Sunday, January 13, 2008

On Saving Faith and Bank Accounts

The following is an excerpt from What is Saving Faith, by Gordon H. Clark. The Trinity Foundation, 2004, pp. 157-158.

[Begin excerpt] The desire to find a third element in faith, in addition to understanding and assent, seems, if we may judge by popular preaching, to be aided by a psychological illusion. Preachers often use an illustration such as this: You may believe that a bank is sound by having read its financial statement, but you do not and cannot trust it until you deposit your money there. Making the deposit is faith. So, these preachers conclude, belief in Christ is not enough, no matter how much you read the Bible and believe that it is true. In addition to believing you must also trust Christ. That is faith.
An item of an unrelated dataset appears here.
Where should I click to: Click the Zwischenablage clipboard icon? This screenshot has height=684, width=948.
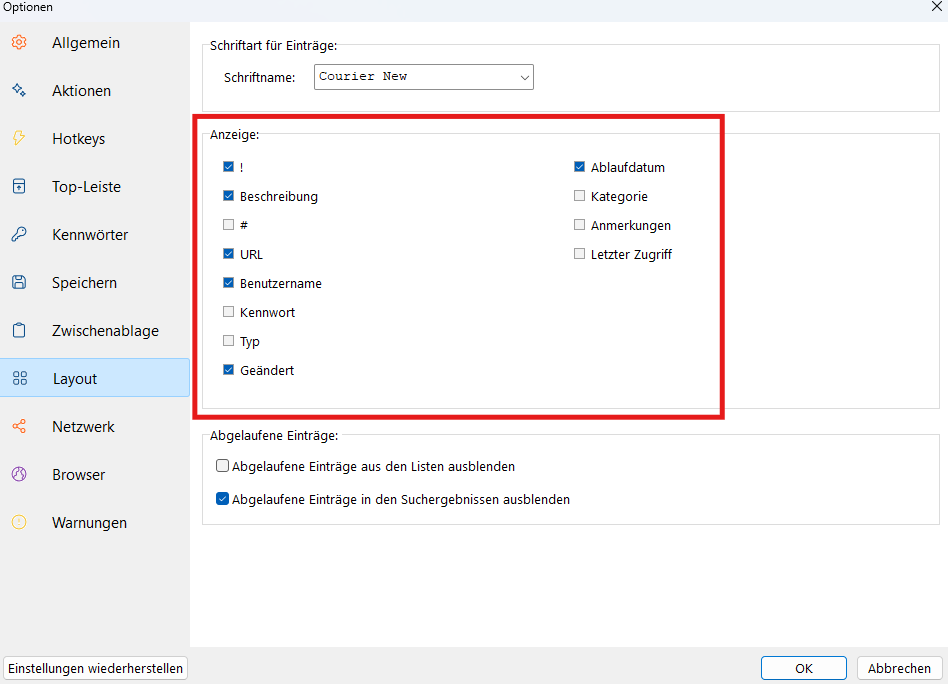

The psychological illusion arises from the fact that the two cases are not parallel. In the case of the bank, there is the factor of depositing money. I have some dollar bills to be deposited; I go and deposit them in Bank X and not in Bank Y. Therefore I trust Bank X and do not trust Bank Y. But such is not the case. The reason I deposit money in this bank and not another is simply that my financial condition is far from warranting two bank accounts. I believe that Bank Y is quite as sound as Bank X. Both have competent administrators. Then, too, they both insure all depositors up to $10,000 and my account is less than one-tenth of this. I choose Bank X, not because I trust it more, but simply because it is nearer my home. This is a matter of convenience—not of faith. What is more, in the bank illustration there is a physical factor—depositing bills or checks; whereas in saving faith there is no such factor. Thus arises the illusion. Those who use such illustrations import into a spiritual situation something, a physical motion, that cannot be imported into it. There is nothing in the spiritual situation analogous to depositing the currency. There is believing only: nothing but the internal mental act itself. To suppose that there is, is both a materialistic confusion and an inadmissible alteration of the Scriptural requirement. [End excerpt]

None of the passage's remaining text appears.